— Start of RECORDS TO PROCESS —
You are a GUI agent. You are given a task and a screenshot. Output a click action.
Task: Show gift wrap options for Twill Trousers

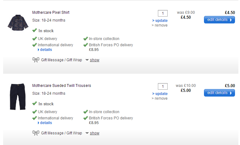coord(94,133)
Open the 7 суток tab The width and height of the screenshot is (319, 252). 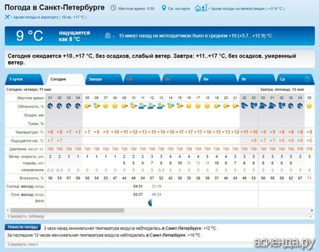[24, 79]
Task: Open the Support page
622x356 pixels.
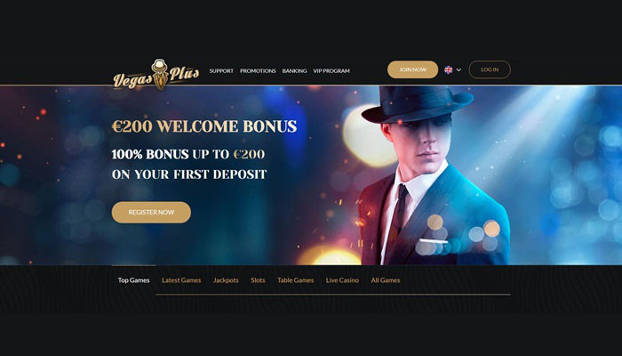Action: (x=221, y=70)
— End of RECORDS TO PROCESS —
— Start of RECORDS TO PROCESS —
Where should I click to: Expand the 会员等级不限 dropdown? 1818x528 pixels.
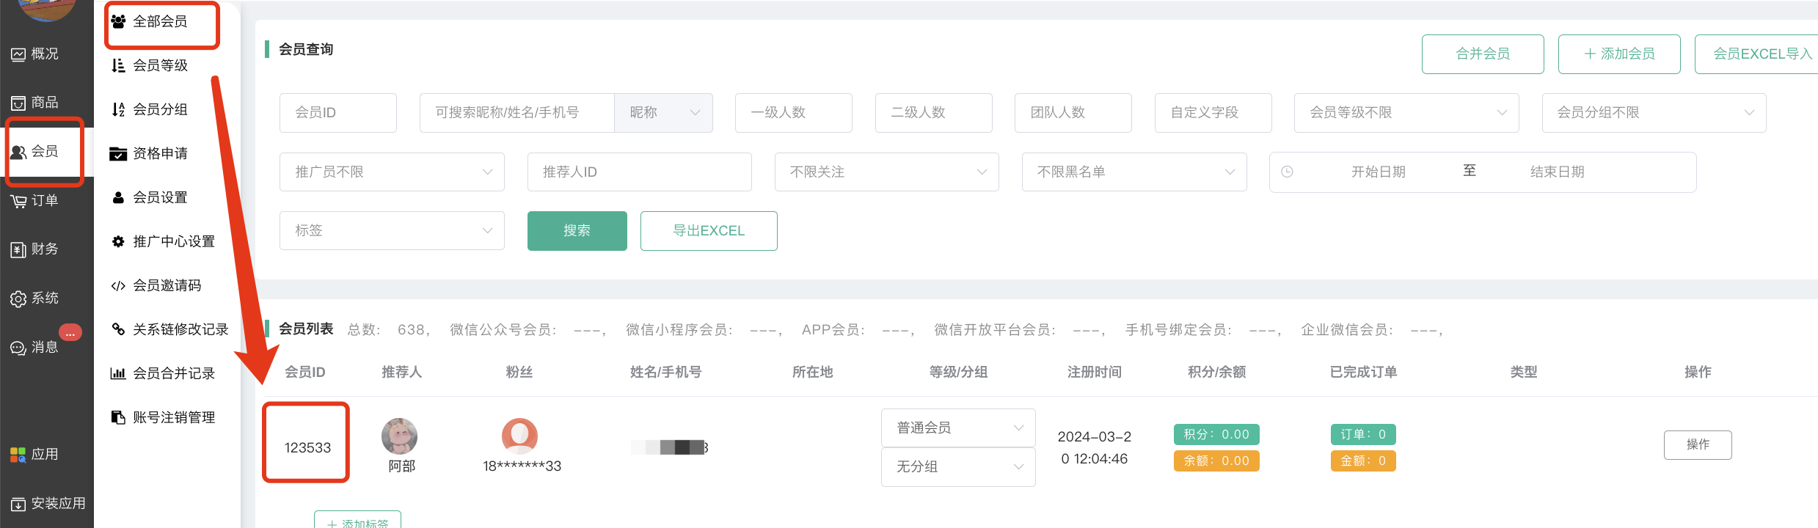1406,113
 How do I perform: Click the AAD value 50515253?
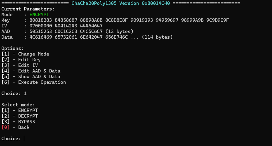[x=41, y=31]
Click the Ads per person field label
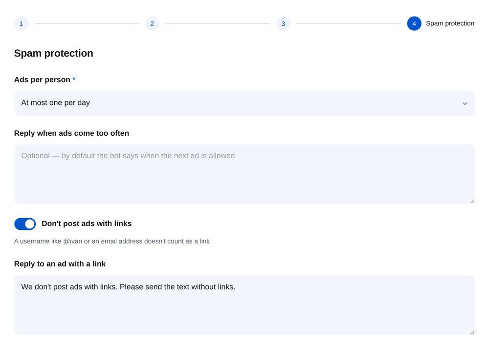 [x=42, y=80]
— End of RECORDS TO PROCESS —
— Start of RECORDS TO PROCESS —
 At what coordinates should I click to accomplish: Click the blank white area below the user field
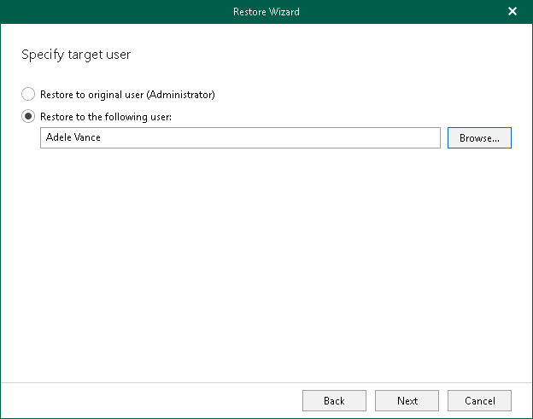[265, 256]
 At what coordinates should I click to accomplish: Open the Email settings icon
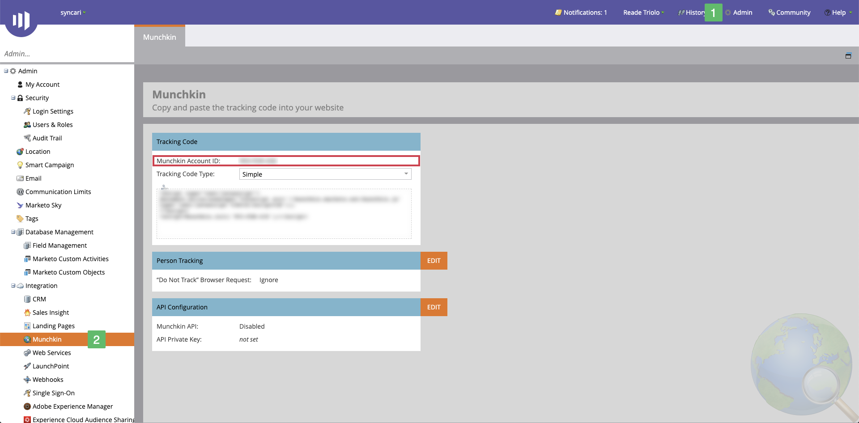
— End of RECORDS TO PROCESS —
SHORT TASK
Please format the lines starting at the line that contains "At what coordinates should I click to accomplish: Click" and ending at the line that contains "At what coordinates should I click to accomplish: Open" as a JSON list of strings, one per line, skipping blank lines and leaving out the pictures.

ANSWER TO THIS TASK
[
  " At what coordinates should I click to accomplish: Click the blank white area below the user field",
  "[265, 256]",
  " At what coordinates should I click to accomplish: Open the Email settings icon"
]